Par exemple, allongé sur le dos, vous allez amener une de vos jambes tendue doucement à la verticale (les muscles du quadriceps, le psoas et l’iliaque se contractent, les muscles ischio-jambiers et du bas du bas du dos s’étirent). Une fois la limite d’étirement de l’arrière de la cuisse atteinte, vous allez tirez doucement sur votre jambe (avec la main ou un élastique) de façon à augmenter l’étirement d’environ 10% pendant 1 à 2 sec. Puis vous relâcherez et reviendrez en position initiale. Vous recommencerez alors entre 6 et 12 fois en essayant de gagner un peu d’amplitude à chaque répétition.
Contrairement aux étirements statiques où l’on prend une position pendant 15 à 20 sec, on reste ici seulement 1 à 2 sec dans la position d’étirement.

La respiration joue un rôle important. Il faut veiller à inspirer au commencement de chaque répétition puis expirer lentement pendant l’étirement.
Il est important de garder une cohérence entre les exercices. En effet, dans la mesure où durant un étirement actif, vous avez contracté un muscle ou une chaîne agoniste afin d’étirer le muscle ou la chaîne antagoniste, il est important que vous inversiez le processus immédiatement après, afin de conserver l’équilibre agoniste/antagoniste.

Dans une logique d’augmentation de souplesse pour les besoins d’un sport ou pour des raisons d’ordre postural (problème de dos, douleurs), il est important d’effectuer ces étirements aussi souvent que possible, en utilisant des mouvements globaux régulièrement dans la journée.

Quand et comment pratiquer les étirements actifs

  • Avant l’entraînement (précédés ou non d’automassages) et en complément d’un échauffement dynamique.
  • Après l’entraînement (ils fonctionnent mieux associés aux automassages) afin de favoriser une meilleure récupération.
  • Les jours de récupération ou de repos combinés avec toutes les formes d’automassages, de mobilisations et décompressions articulaires afin de d’augmenter la vitesse de récupération et de l’optimiser.
  • À temps perdu dans la journée si l’on veut gagner une souplesse fonctionnelle.
  • Effectuer entre 6 et 12 répétitions en moyenne.

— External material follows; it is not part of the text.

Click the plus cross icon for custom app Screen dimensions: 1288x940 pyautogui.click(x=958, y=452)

Remarque : vous devez constater une augmentation graduelle (même minime) de votre mobilité à chaque répétition. Si vous observez l’inverse et que la raideur augmente, c’est que l’étirement est trop prononcé ou que la position d‘étirement est prise de manière trop rapide.

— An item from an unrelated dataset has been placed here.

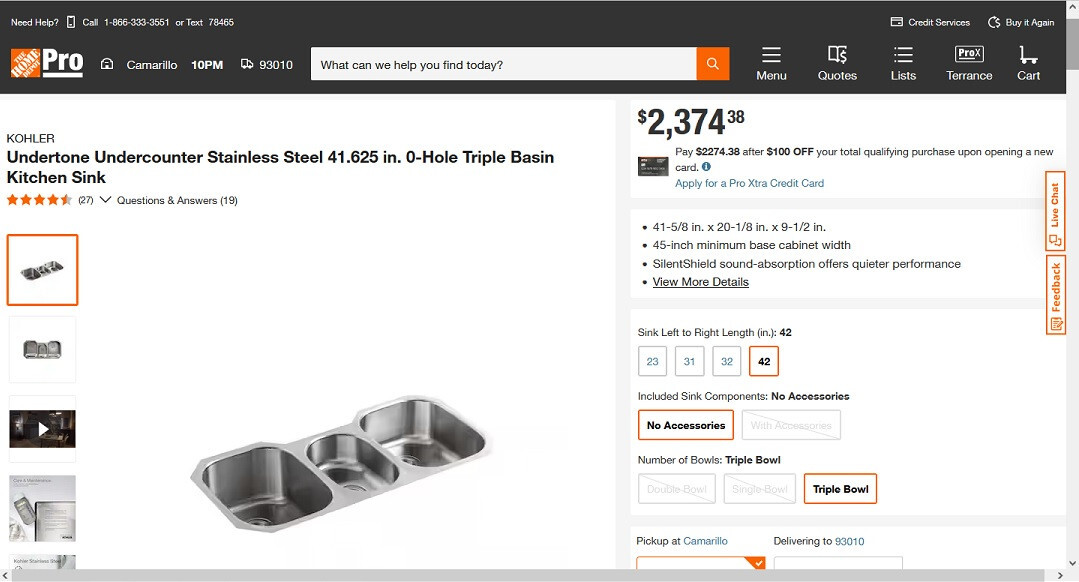1079x582 pixels.
Task: Select sink length 31 inches
Action: (x=689, y=361)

Les avantages des étirements actifs

La contraction musculaire des muscles agonistes favorise une meilleure circulation sanguine et lymphatique (donc une meilleure oxygénation et nutrition des tissus) contrairement aux étirements statiques. C’est la raison pour laquelle il est important d’effectuer des répétitions.

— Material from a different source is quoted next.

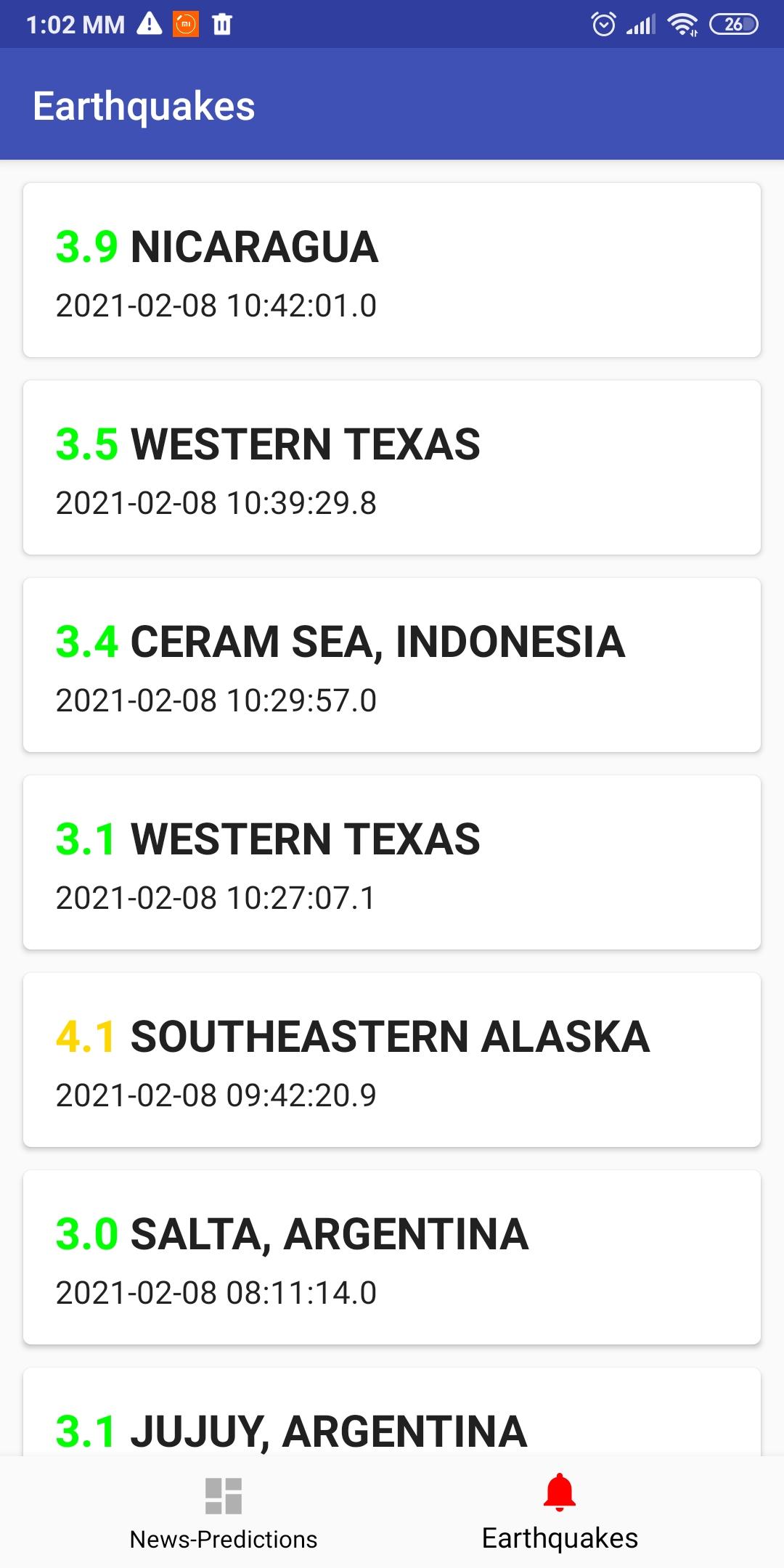The image size is (784, 1568).
Task: Tap the warning triangle status icon
Action: pyautogui.click(x=150, y=24)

Contrairement aux étirements statiques, la souplesse développée par les étirements actifs sera fonctionnelle, car liée aux possibilités de contraction des muscles d’une chaîne musculaire et de relâchement (inhibition réciproque) de la chaîne opposée (antagoniste). En alternant ainsi, le travail d’un muscle ou d’une chaîne musculaire et, immédiatement après, celui du muscle (ou de la chaîne) opposé, on maintient un équilibre physiologique autour de chaque articulation (équilibre entre mobilité et stabilité). Du coup, les mouvements et les gestes sportifs deviennent plus fluides, plus puissants, les compensations corporelles et les risques de blessures diminuent.